══ Texto ══
Una experiencia religiosa en Turkestán, Kazakhstán, milenaria tierra de misticismo islámico y corazón de Asia Central, lugar de paso de las caravanas que llevaban sedas de China a Europa durante el Medievo




Turkestán. El nombre encerraba la magia y el enigma de los relatos de L as mil y una noches. Imaginaba esta ciudad del sur de la ex república soviética de Kazakhstán llena de turbantes, túnicas y camellos. ¡Febril imaginación dieciochesca!
Poco después de las 16, atrás quedaron los bulevares sombreados y frescos de Almaty, la antigua capital del país. En Turkestán todo es calor y desierto. La brisa quema, no alivia. Pero Adilbek, como un soldado, espera estoico en el andén. Esa tarde misma iremos a las ruinas de la ciudad medieval de Otrar.
Apenas una hora para recuperarme de las 18 del viaje en tren, darme una ducha, comer algo y salir. En el hotel, bien puesto y muy occidental, pero casi sin pasajeros, abren la cocina para una solitaria y hambrienta viajera. "¿Qué hay?", le pregunto a la persona que atiende. Le entiendo que puede ser una sopa. ¿Sale rápido? Adelante.
Deben hacer, como mínimo, 40°C, a las 17, frente a un caldo caliente con fideos y dos albóndigas flotando. Entonces llega Adilbek y nos subimos a un Audi veterano que seguramente conoció otras glorias. De aire acondicionado ni hablar. El chofer, además, decide no darle tregua. Tan entusiasmado está de tener a bordo a alguien tan exótico como una argentina, que castiga cambios y pedales sin piedad.
A los cinco minutos de andar se acaba la ciudad y empezamos a galopar por un camino de ripio. Busco el cinturón de seguridad, pero del que alguna vez hubo sólo queda el enganche. En el velocímetro la aguja está clavada en 20 kilómetros por hora (ojalá los frenos sí funcionen). Mientras, guía y chofer enciman comentarios con preguntas en una mezcolanza de inglés duro y ruso. Cuando me cuesta entender es que pasaron al kazajo y comentan entre ellos.
"¿Cómo está Diego?" Como si fuera de mi familia, Maradona sigue encabezando el ranking de inicio de conversación en Asia Central. El chofer, de unos 50 años, sabe mucho de fútbol y todavía vibra con las antiguas jugadas de nuestro crack, así que quiere saber qué es de su vida. Y del fútbol se pasa a la Argentina, la religión, las costumbres, el viaje de una mujer sola atravesando una tierra tan lejana, en una ininterrumpida bocanada de preguntas.
═══
══ Sección de datos ══
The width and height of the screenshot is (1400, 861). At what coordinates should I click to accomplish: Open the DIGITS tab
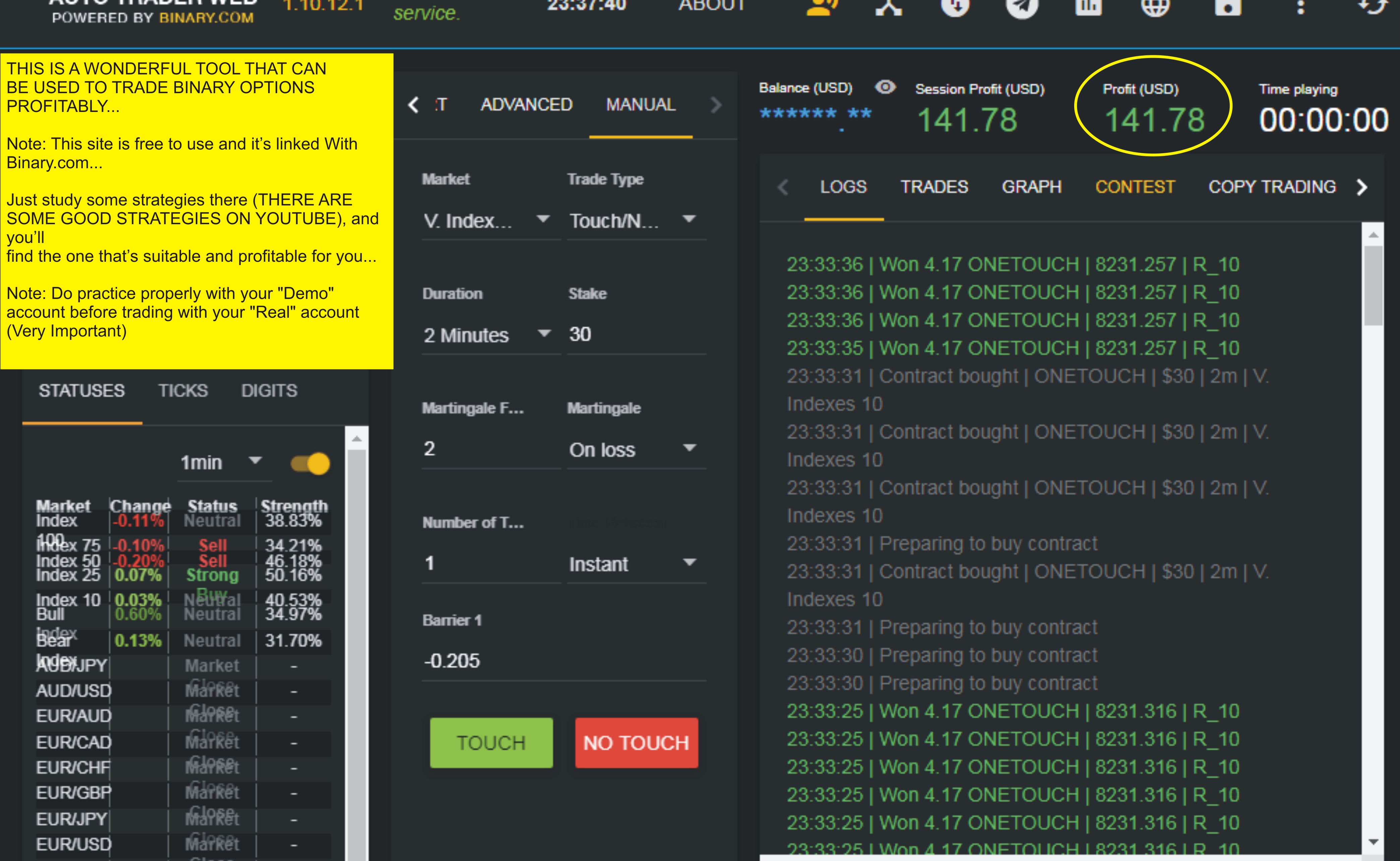tap(269, 391)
═══
*Lista de tareas*:
1) Transcribe el fragmento del texto sobre Turkestán que comienza con "Deben hacer, como" y sigue hasta "comentan entre ellos.", ambos incluidos.
2) Prolonga el relato del viaje a Turkestán a partir de su última oración.

*Respuestas esperadas*:
1)
Deben hacer, como mínimo, 40°C, a las 17, frente a un caldo caliente con fideos y dos albóndigas flotando. Entonces llega Adilbek y nos subimos a un Audi veterano que seguramente conoció otras glorias. De aire acondicionado ni hablar. El chofer, además, decide no darle tregua. Tan entusiasmado está de tener a bordo a alguien tan exótico como una argentina, que castiga cambios y pedales sin piedad.
A los cinco minutos de andar se acaba la ciudad y empezamos a galopar por un camino de ripio. Busco el cinturón de seguridad, pero del que alguna vez hubo sólo queda el enganche. En el velocímetro la aguja está clavada en 20 kilómetros por hora (ojalá los frenos sí funcionen). Mientras, guía y chofer enciman comentarios con preguntas en una mezcolanza de inglés duro y ruso. Cuando me cuesta entender es que pasaron al kazajo y comentan entre ellos.

2)
A lo largo de los 70 kilómetros me hablan de la estepa sin fin en la que se puede galopar hasta el horizonte, de esa tierra amplia de subsuelo generoso, de su gente amable y creyente, de lo orgullosos que están de su pasado nómada y su cultura centroasiática.

En ruinas

Llegamos a Otrar con las ruinas ya cerradas, pero obviamente las puertas se abren para la extranjera. El sol sigue alto e increíblemente agobiante a pesar de ser las 18.30. Recorremos las construcciones semidesenterradas de lo que fue un próspero oasis arrasado en 1219 por los mongoles de Gengis Kan. Por allí anduvo la Unesco hace 10 años y reconstruyó el hamam (baño turco); también descubrió murallas y viviendas, y dejó sembradas al aire libre vasijas y cerámicas a las que la ausencia de lluvia les permite sobrevivir.
A pesar de los mongoles, a la ciudad la pusieron en pie nuevamente sus habitantes kazajos y casi 200 años después, en 1405, fue el último sitio que pisó Tamerlán, la otra temida espada de Asia Central. El recorrido deja intuir lo que fue un centro comercial activo del Medievo por el que pasaban, rumbo a Constantinopla y Europa, las ricas caravanas cargadas de seda china.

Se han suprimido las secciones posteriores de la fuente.